- DATA SUPPLIED:
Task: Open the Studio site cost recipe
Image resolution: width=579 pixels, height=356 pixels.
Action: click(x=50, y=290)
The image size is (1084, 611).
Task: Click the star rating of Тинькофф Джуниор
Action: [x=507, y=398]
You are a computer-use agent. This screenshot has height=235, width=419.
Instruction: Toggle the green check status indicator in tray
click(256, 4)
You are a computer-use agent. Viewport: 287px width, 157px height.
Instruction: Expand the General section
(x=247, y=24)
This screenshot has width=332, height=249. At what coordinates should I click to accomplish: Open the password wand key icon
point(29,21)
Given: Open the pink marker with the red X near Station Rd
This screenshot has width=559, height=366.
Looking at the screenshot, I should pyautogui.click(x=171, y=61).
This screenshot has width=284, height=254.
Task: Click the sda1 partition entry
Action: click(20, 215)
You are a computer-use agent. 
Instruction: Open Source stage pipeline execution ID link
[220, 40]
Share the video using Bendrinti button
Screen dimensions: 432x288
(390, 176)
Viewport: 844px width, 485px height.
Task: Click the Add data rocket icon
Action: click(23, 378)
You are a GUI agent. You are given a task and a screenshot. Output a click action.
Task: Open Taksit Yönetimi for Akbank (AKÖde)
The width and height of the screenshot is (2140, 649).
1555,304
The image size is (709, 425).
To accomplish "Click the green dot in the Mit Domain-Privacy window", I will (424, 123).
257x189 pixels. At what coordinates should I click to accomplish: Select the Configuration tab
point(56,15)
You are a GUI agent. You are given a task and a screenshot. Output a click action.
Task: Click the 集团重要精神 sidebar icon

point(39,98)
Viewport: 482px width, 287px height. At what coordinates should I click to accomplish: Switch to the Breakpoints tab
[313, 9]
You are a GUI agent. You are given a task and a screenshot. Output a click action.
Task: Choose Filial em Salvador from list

- ABOUT THIS TASK: Quote the data in full, keeping each word unchanged.

- SOLUTION:
Task: Open the Studio site cost recipe
Image resolution: width=579 pixels, height=356 pixels.
Action: click(x=50, y=290)
The image size is (1084, 611).
Task: Click the star rating of Тинькофф Джуниор
Action: [x=507, y=398]
You are a computer-use agent. This screenshot has height=235, width=419.
Instruction: Toggle the green check status indicator in tray
click(256, 4)
You are a computer-use agent. Viewport: 287px width, 157px height.
Instruction: Expand the General section
(x=247, y=24)
This screenshot has width=332, height=249. At what coordinates should I click to accomplish: Open the password wand key icon
point(29,21)
Given: Open the pink marker with the red X near Station Rd
This screenshot has width=559, height=366.
Looking at the screenshot, I should pyautogui.click(x=171, y=61).
This screenshot has width=284, height=254.
Task: Click the sda1 partition entry
Action: click(20, 215)
You are a computer-use agent. 
Instruction: Open Source stage pipeline execution ID link
[220, 40]
Share the video using Bendrinti button
Screen dimensions: 432x288
(390, 176)
Viewport: 844px width, 485px height.
Task: Click the Add data rocket icon
Action: click(23, 378)
You are a GUI agent. You are given a task and a screenshot. Output a click action.
Task: Open Taksit Yönetimi for Akbank (AKÖde)
The width and height of the screenshot is (2140, 649).
1555,304
The image size is (709, 425).
To accomplish "Click the green dot in the Mit Domain-Privacy window", I will (424, 123).
257x189 pixels. At what coordinates should I click to accomplish: Select the Configuration tab
point(56,15)
You are a GUI agent. You are given a task and a screenshot. Output a click action.
Task: Click the 集团重要精神 sidebar icon

point(39,98)
Viewport: 482px width, 287px height. At what coordinates should I click to accomplish: Switch to the Breakpoints tab
[313, 9]
You are a GUI agent. You are given a task and a screenshot. Output a click action.
Task: Choose Filial em Salvador from list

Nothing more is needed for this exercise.